Then I watched the first half of a documentary about Ai Weiwei. He's so interesting. Sometimes his art reminds me of an American artist who I have mixed feelings about but Weiwei's art is so rooted in a political perspective. In the doc he visits the town in which he sustained a brain injury from being hit by a policeman. He goes to ask that an investigation be launched. While there he has a dinner, which moves outside in front of the restaurant where he is joined by a group of fans. It creates an image that is comically close to the last supper. The police ask if he can move back inside and he says he will when he finished eating. All he's doing is having dinner with friends but it's such a challenge to a political system in which gathering together is seditious. He uses Twitter like a weapon against tyranny.
Later I read a book review. After the first paragraph I was ready to buy the book .
...he argues that, instead of feeling that we should have a better life, we should just live, as gratifyingly as possible, the life we have. Otherwise, we are setting ourselves up for bitterness. What makes us think that we could have been a contender? Yet, in the dark of night, we do think this, and grieve that it wasn’t possible. “And what was not possible all too easily becomes the story of our lives,” Phillips writes. “Our lived lives might become a protracted mourning for, or an endless trauma about, the lives we were unable to live.”

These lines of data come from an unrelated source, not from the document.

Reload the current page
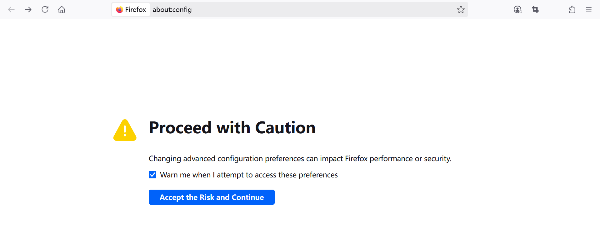 pyautogui.click(x=45, y=9)

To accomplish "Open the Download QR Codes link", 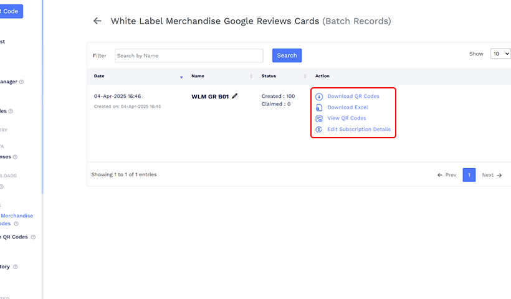I will [x=353, y=97].
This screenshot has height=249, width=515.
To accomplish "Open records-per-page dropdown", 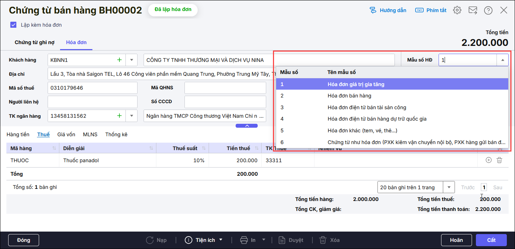I will (x=449, y=187).
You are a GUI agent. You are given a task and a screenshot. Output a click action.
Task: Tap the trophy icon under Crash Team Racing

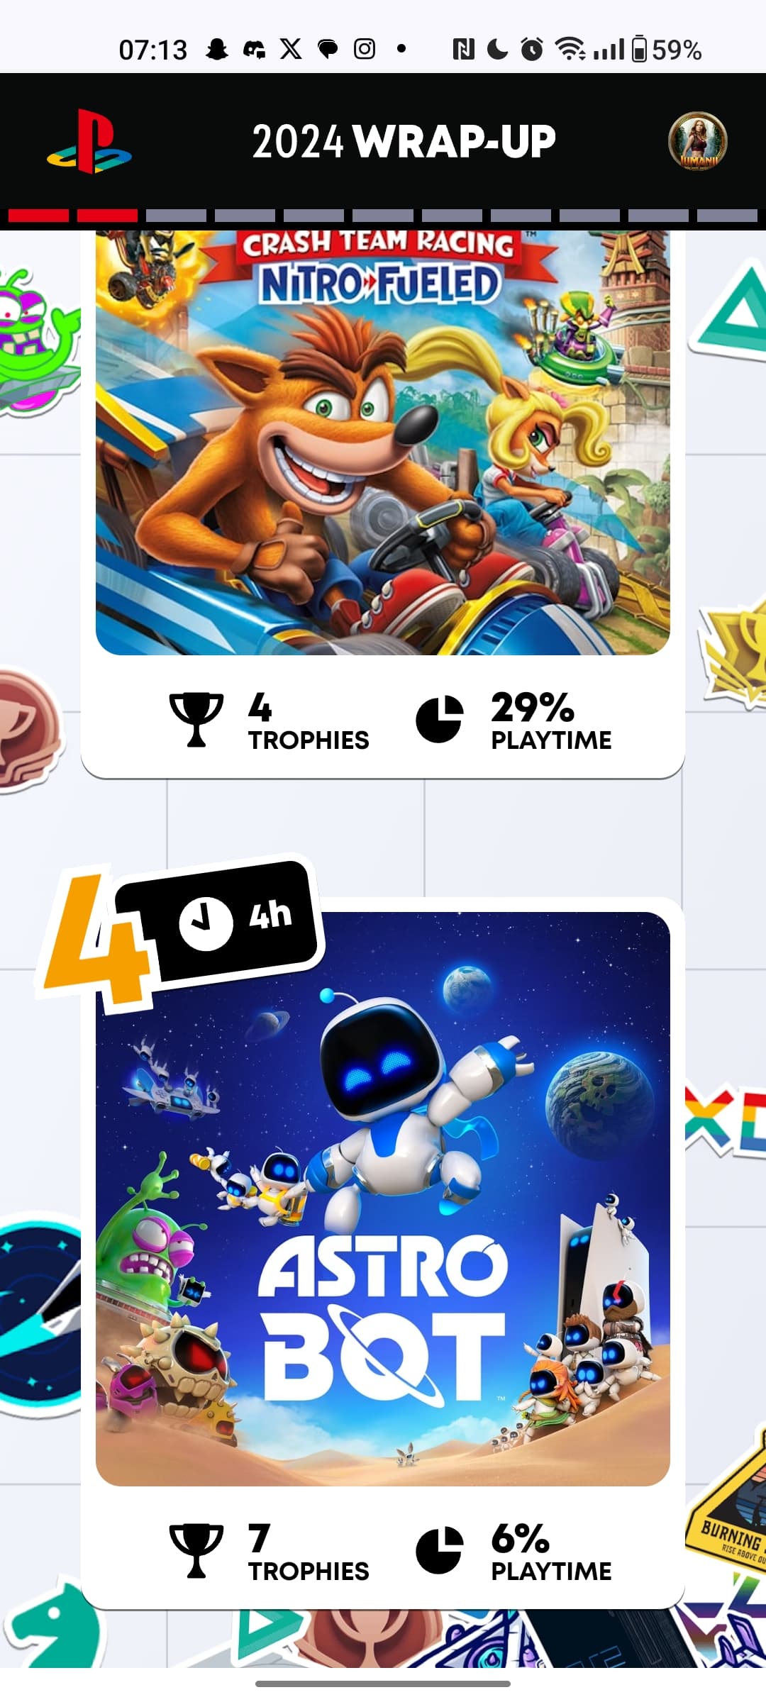(196, 720)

The reviewer doesn't seem to like Phillips much and after I'd read the whole review I decided to wait. I have a book he co-wrote and I think I heard him being interviewed about it. He has many interesting things to say. Many lucid things.
So a few random and disparate things happened. And I got a bunch of salt and pepper shakers washed. By the end of the day I felt clear. Or something. Clear is not the right word. Smoothed out. But also full of thought. But also other things. Hard to quite describe.